Outro aspecto que chamou nossa atenção nos dados coletados foram os diversos relatos de que a prova realizada em dupla contribuiu para a diminuição da tensão ou apreensão de realizar a prova, ou ser examinado. O fato de ter alguém para dividir as dificuldades contribuiu para um bom rendimento geral da turma, inclusive modificando a relação dos estudantes com a avaliação como um momento a ser temido, no qual o professor tenta encontrar o que aluno não sabe para diminuir sua nota, como uma “caça” ao erro.

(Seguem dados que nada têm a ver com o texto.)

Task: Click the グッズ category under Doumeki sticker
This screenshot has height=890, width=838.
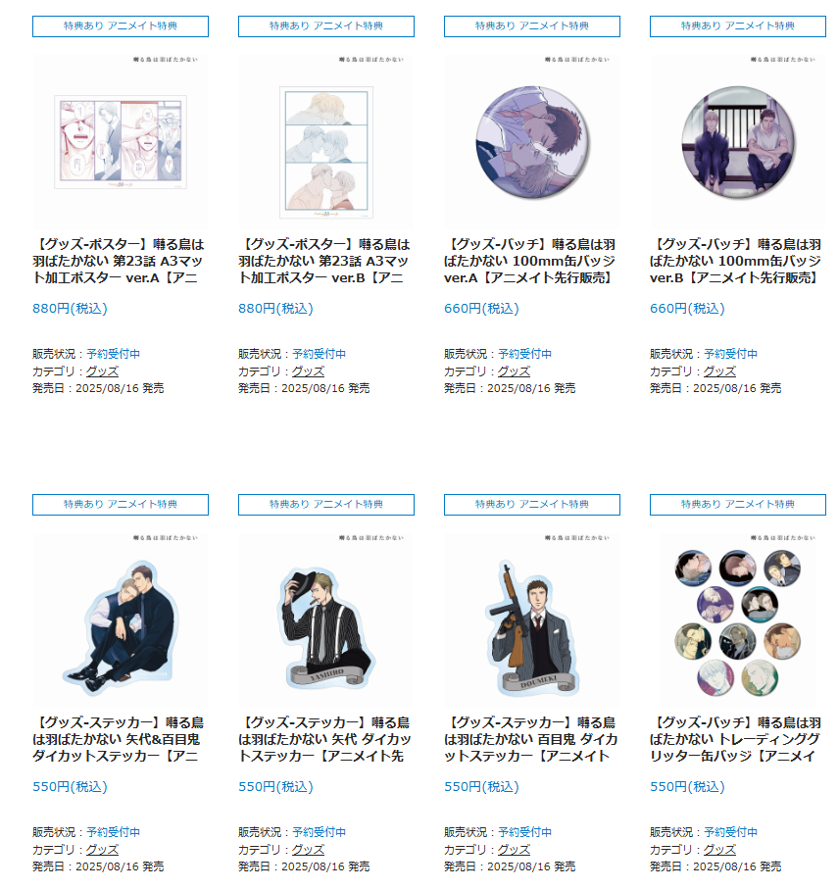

O estudante deve experimentar o refinamento de seus hábitos de estudo, buscando manter a disciplina e o compromisso mas também compreendendo e refletindo sobre as maneiras como se aprende, e quais são as mais adequadas ao sujeito. Isso será de fundamental importância também na atuação docente, pensando no contexto de cursos de Licenciatura, pois o docente em formação tenderá a estar mais bem preparado para identificar alternativas metodológicas que estimulem a mobilização para o aprendizado de seus estudantes.

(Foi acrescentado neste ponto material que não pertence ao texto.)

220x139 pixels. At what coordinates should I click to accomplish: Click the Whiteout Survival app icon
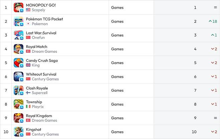click(x=18, y=77)
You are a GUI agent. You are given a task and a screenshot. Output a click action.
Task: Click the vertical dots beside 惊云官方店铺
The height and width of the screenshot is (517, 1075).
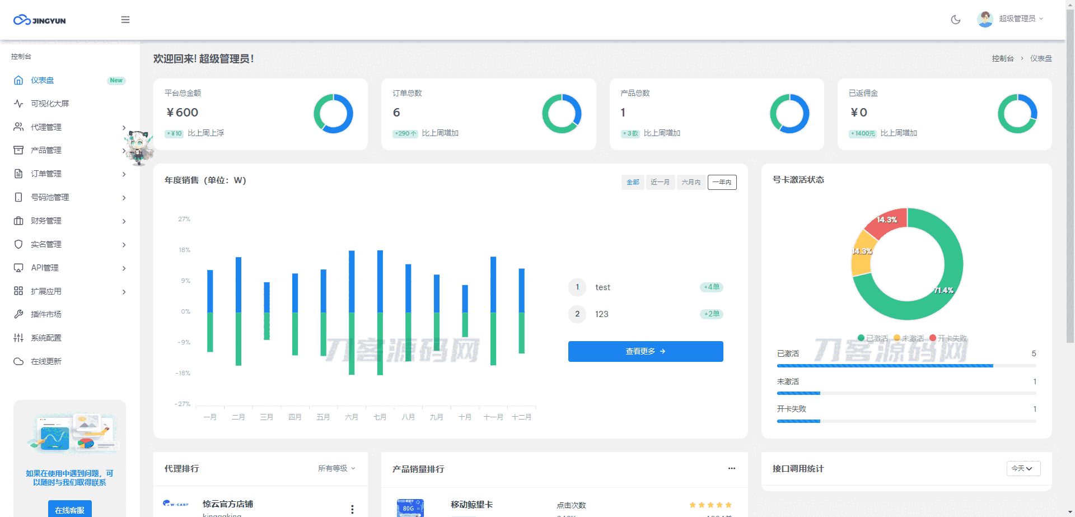pyautogui.click(x=352, y=509)
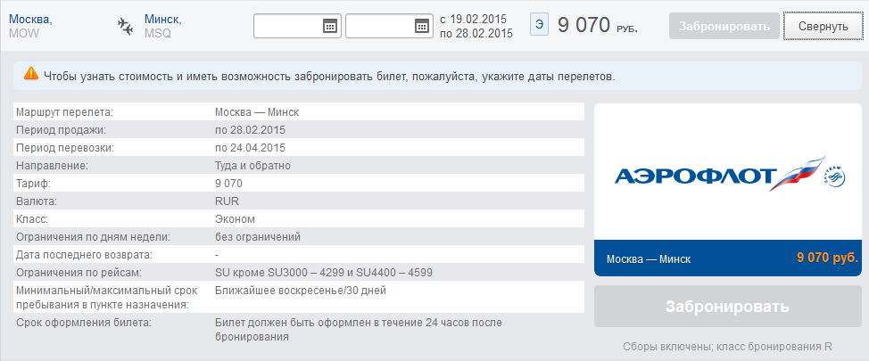This screenshot has height=361, width=869.
Task: Open the departure date calendar picker
Action: (x=329, y=27)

Algumas atitudes devem ser cultivadas durante os processos de aprendizagem em regime de compartilha. Uma delas é a de considerar que estar junto com um colega mais experiente é uma vantagem, uma possibilidade de crescimento. O que muitas vezes acontece,

talvez por um espírito de competição que permeia o espaço acadêmico, é a inibição frente a um colega mais experiente. O professor possui um papel importante na ressignificação desta inibição em uma percepção de possibilidades de aprendizado. Perder a vergonha e perguntar para o colega e mesmo ao professor aspectos que parecem óbvios mas que ainda causam dúvidas é uma destas questões.

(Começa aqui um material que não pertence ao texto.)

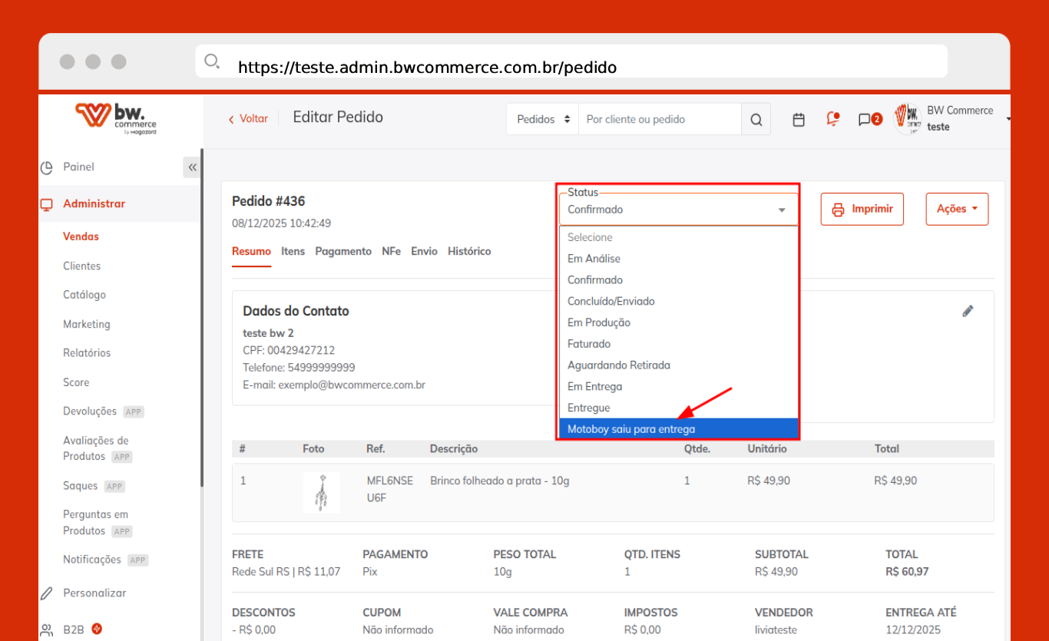Open Catálogo in the sidebar

(x=84, y=295)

Também é importante compreender que a motivação para a mobilização para aprendizagens não significará necessariamente o estímulo a prazeres imediatos. A ação para aprender nem sempre será algo simplesmente agradável e prazeroso, por outro lado isso não eximirá o estudante e professor de manterem a disciplina e buscarem alcançar o objetivo de aprendizagem conjuntamente delineado da forma mais interessantes a todos.

Alguns aspectos podem dificultar os processos de aprendizagem. A comparação, quando reforça um caráter depreciativo do sujeito, destacando a inferioridade de uma das partes, pode dificultar a aprendizagem. A comparação é um mecanismo recorrente no cotidiano de aprendizagens dos seres humanos, mas o professor, no contexto educativo formal, precisa evitar que a comparação sirva para depreciar ou diminuir as possibilidades dos sujeitos frente as dificuldades enfrentadas para o aprendizado, evitando assim o fortalecimento do sentimento imobilizador de falta de crença no próprio potencial, aspecto já abordado anteriormente. Muitas vezes os sujeitos podem desanimar por não conseguir algo sozinhos, e a Aprendizagem Compartilhada constitui-se como um ótimo direcionamento pedagógico neste sentido.

Os estudantes podem apresentar dificuldades em se auto-avaliar, como aconteceu com o Estudante 03 em 30/01/17 quando na ocasião da Auto-Avaliação, agradeceu e pediu que o professor emitisse a nota pois ele teria mais condições de o avaliar. No entanto, expliquei que não poderia fazer nada pois não posso emitir uma nota em uma Auto-Avaliação que não seja a minha. Após reforçar a importância da atividade ele mesmo atribuiu-se uma nota. No entanto, foi interessante notar a dificuldade em se auto-avaliar. Dentro de uma perspectiva dialógica, de estímulo ao pensamento autônomo e formação para a autonomia, a auto-avaliação é um dos aspectos formativos essenciais. Nele, o estudante precisa assumir a responsabilidade por seu percurso formativo, o que tende a estimular o sujeito a manter esta responsabilidade nas demais ações de aprendizagem em que se envolver.

Como o estudante 23 declarou em 30/01/17, muitas vezes precisamos encarar uma “experiência desafiadora”. Essa experiência dentro da Aprendizagem Compartilhada transforma-se em aprendizado em ação, uma disponibilidade que se concretiza em imersão para novos sabres.